By, Novema Pte Ltd, February 2026
Synthetic data is transforming the market research landscape. Generated by algorithms that mimic the patterns and structures of real-world data, it eliminates the need to gather fresh survey responses. While synthetic data can be used across many types of datasets, its potential in survey research is particularly compelling: it reduces costs, unlocks insights from hard-to-reach audiences, and because it contains no personal information it is much safer to share.
Findings from the 2024 Asia Research Stakeholder Survey show that 50% of stakeholders have begun experimenting with synthetic data, although most remain in the early stages of adoption. We will re-evaluate this in our 2026 stakeholder survey (watch this space).
Beyond cost efficiency, synthetic data accelerates insight generation. Common applications include ad and product pre-testing, simulating customer journeys, and building synthetic personas to model online behaviour. Some agencies are even developing “digital twins”, virtual replicas of real consumer segments, to analyse behavioural patterns and sentiment.
Digital twins are a dynamic, virtual replica of a real-world entity such as a consumer segment, brands, or market, built using synthetic data but often combined with real data. They can allow researchers to model ‘what if’ situations before making real-world decisions that can be applied to product launches, price changes, new market entry, packaging designs, and promotional strategies.
Agencies can expose digital twins to different creative concepts simulate emotional reactions, message recall, and purchase intent. Other applications can model how consumers move through the purchase path through various touchpoints and even undertake segment deep dives into segments to test messaging, identify unmet needs, and shifts in sentiment.
However, these technologies have their limitations.
Synthetic data is only as robust as the datasets used to train it, which are often grounded in Western markets. As a result, it may overlook cultural subtleties and struggle to reflect the irrational or emotional drivers of consumer decision-making. Adoption rates reflect this imbalance: based on the Asia Research stakeholder survey, 73% of Western researchers report using synthetic data, compared with just 33% elsewhere. Even so, scepticism persists.
Often perceived as a “black box,” synthetic data lacks the transparency associated with traditional survey methods. As one stakeholder in the Asia Research survey commented, “It took years to validate panel surveys internally. Synthetic data is another battle entirely.” These concerns can be mitigated through rigorous validation against real survey data, for example, demonstrating that synthetic outputs fall within acceptable margins of error.
For some clients, the promise of significant cost savings outweighs the trade-offs. The appeal of gaining “80% of the insights for 20% of the price” is strong. Yet this mindset carries risk: the missing 20% may hold the critical nuance that determines whether a product launch or market entry succeeds or fails. A single high-profile misstep could set the technology back years.
Adoption also varies by sector. Public sector organisations tend to approach synthetic data cautiously, while challenger brands are more willing to experiment. Among suppliers, concerns linger that automation could displace analysts and consultants. Survey results suggest that management consultants, in particular, may be more hesitant. At the same time, human-led qualitative research (areas where synthetic data falls short) could become more valuable, positioning deep qualitative expertise as a premium offering.

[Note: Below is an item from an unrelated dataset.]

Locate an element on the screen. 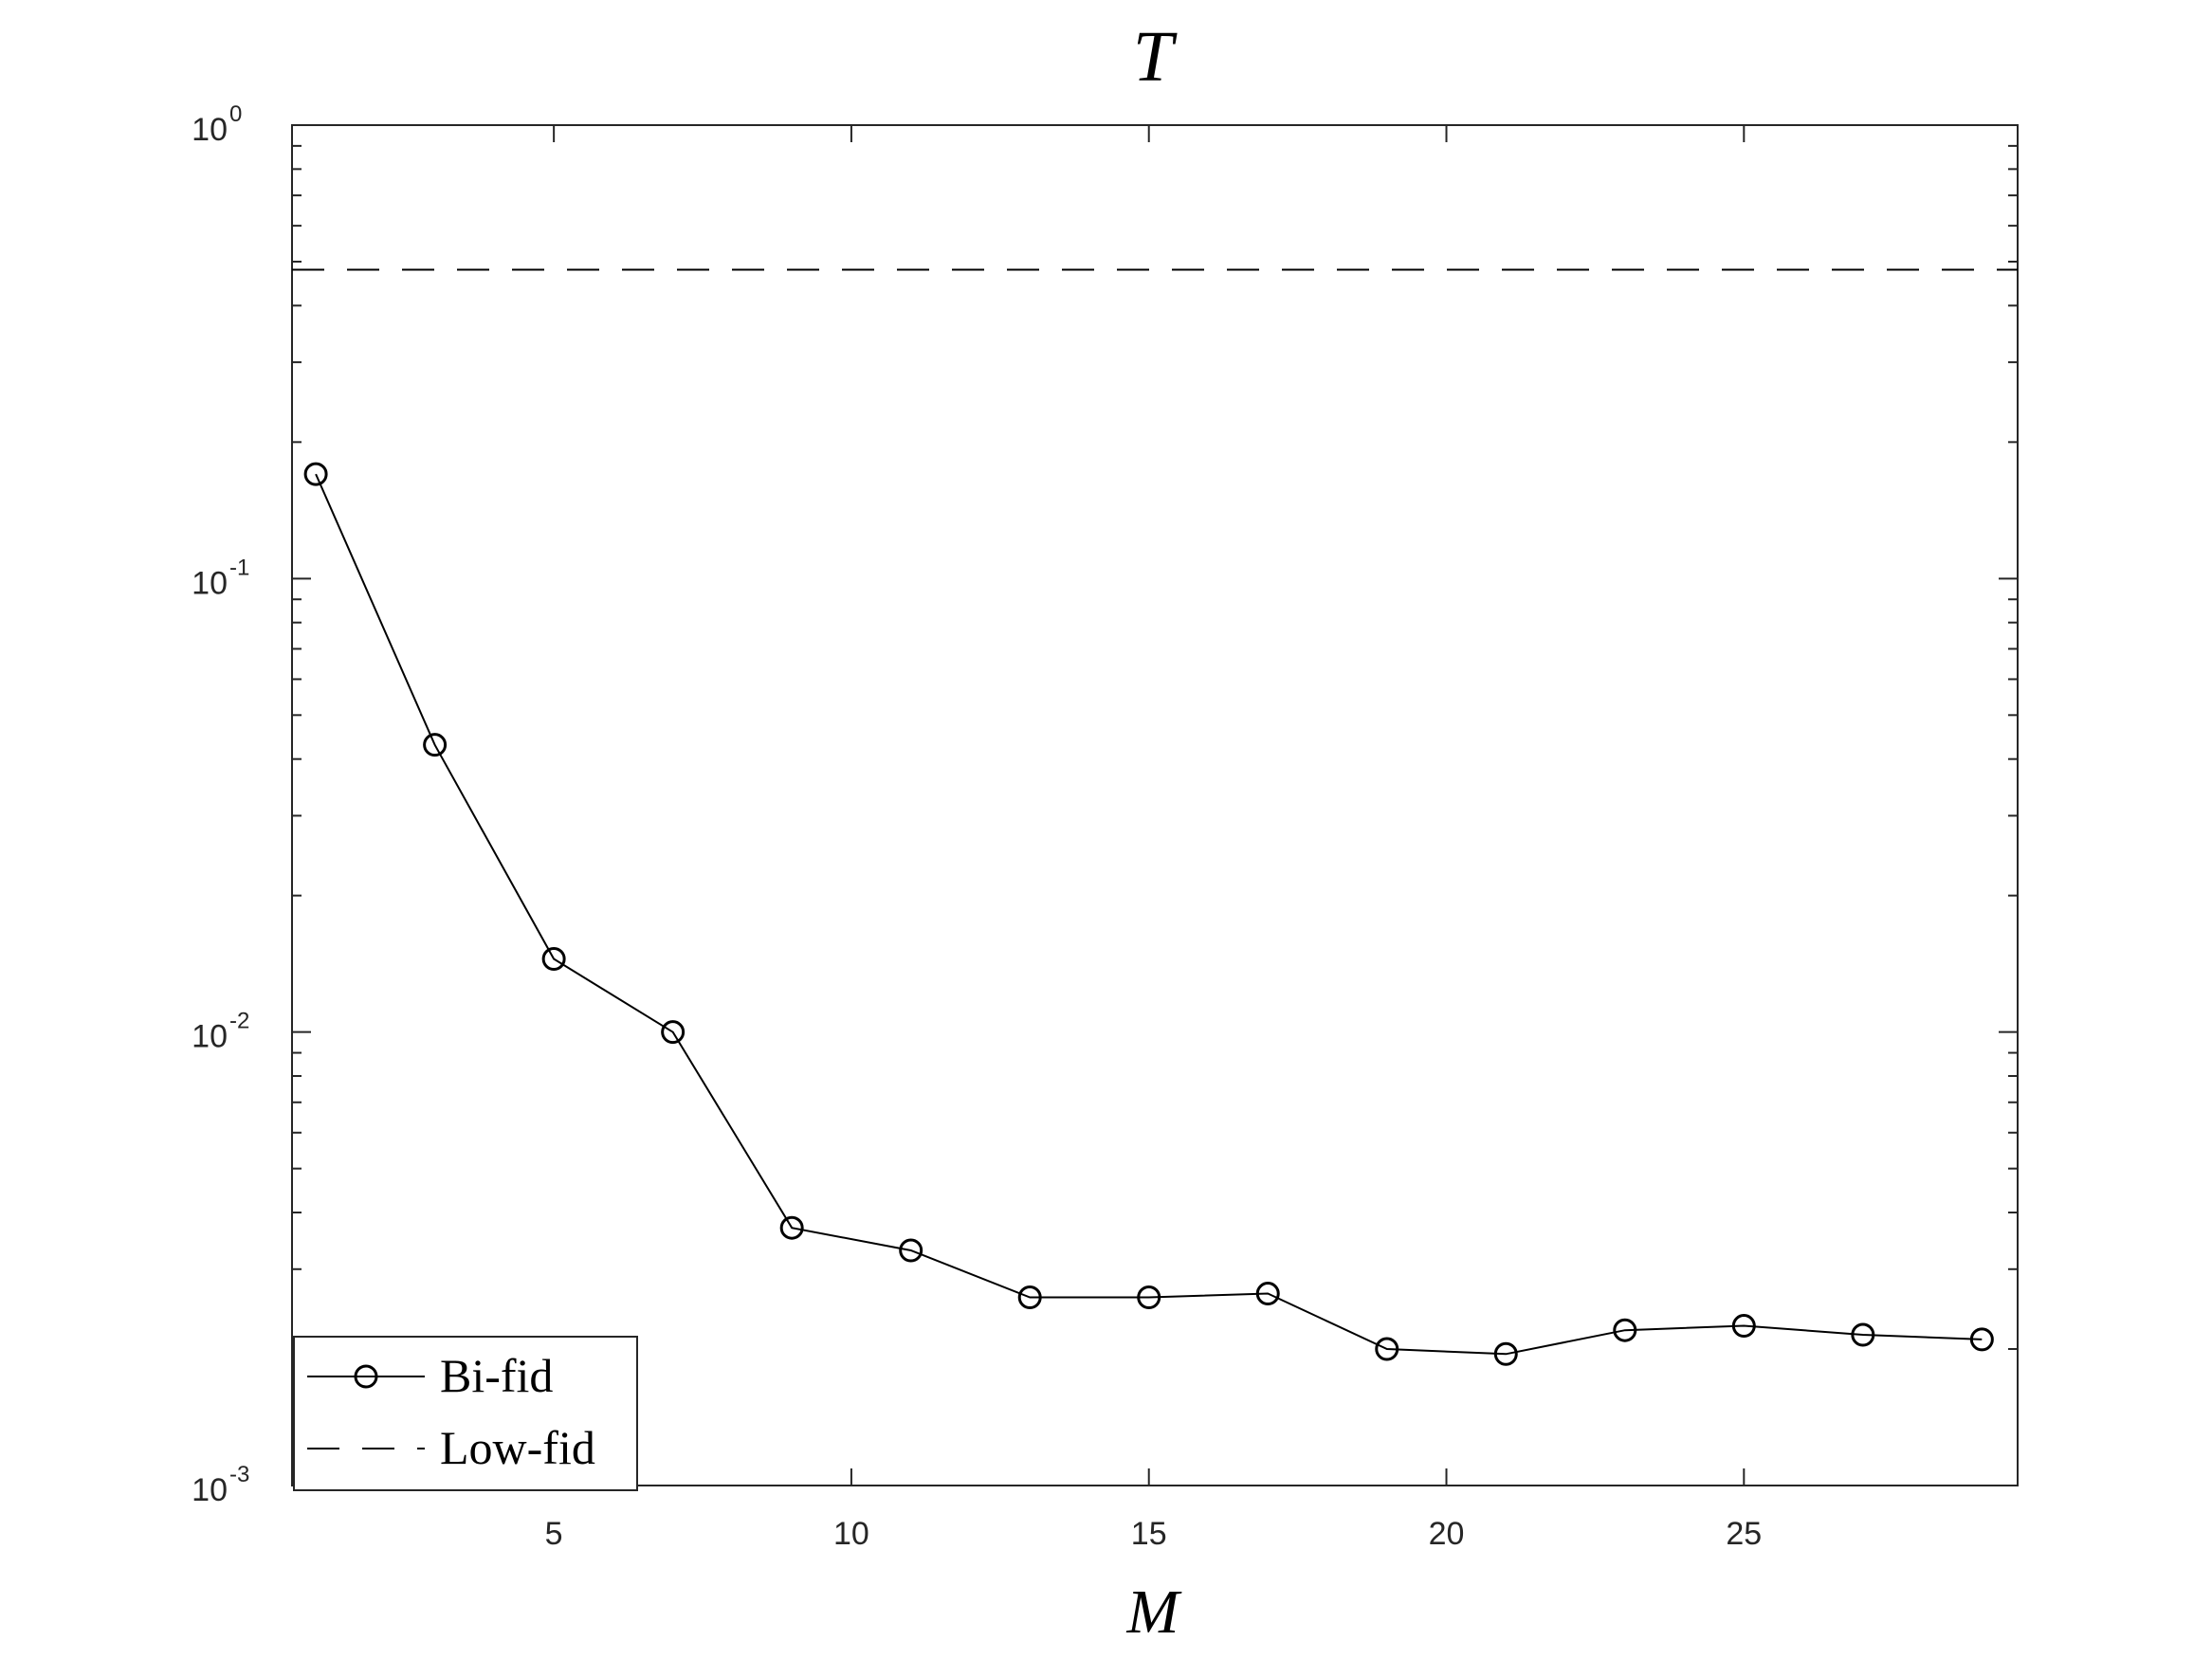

Ultimately, synthetic data is unlikely to replace researchers; instead, it will enhance their capabilities. Agencies can deploy it to create new services, such as “synthetic boosts” to deepen segment analysis, or to revitalise legacy datasets with fresh perspectives.
As the technology evolves, research teams may become leaner. Synthetic data can take on repetitive, labour-intensive tasks, allowing human researchers to focus on what machines still cannot replicate: critical thinking, empathy, and creative insight.